--- Work instruction ---
Each entry, from beginning to end, is to be transcribed verbatim.

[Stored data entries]
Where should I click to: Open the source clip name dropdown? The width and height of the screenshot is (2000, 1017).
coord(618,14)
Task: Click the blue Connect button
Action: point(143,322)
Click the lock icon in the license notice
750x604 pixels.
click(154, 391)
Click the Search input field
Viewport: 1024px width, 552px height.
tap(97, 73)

--- Task solution ---
Where should I click to: Open the source clip name dropdown? The width and height of the screenshot is (2000, 1017).
coord(618,14)
Task: Click the blue Connect button
Action: point(143,322)
Click the lock icon in the license notice
750x604 pixels.
click(154, 391)
Click the Search input field
Viewport: 1024px width, 552px height.
tap(97, 73)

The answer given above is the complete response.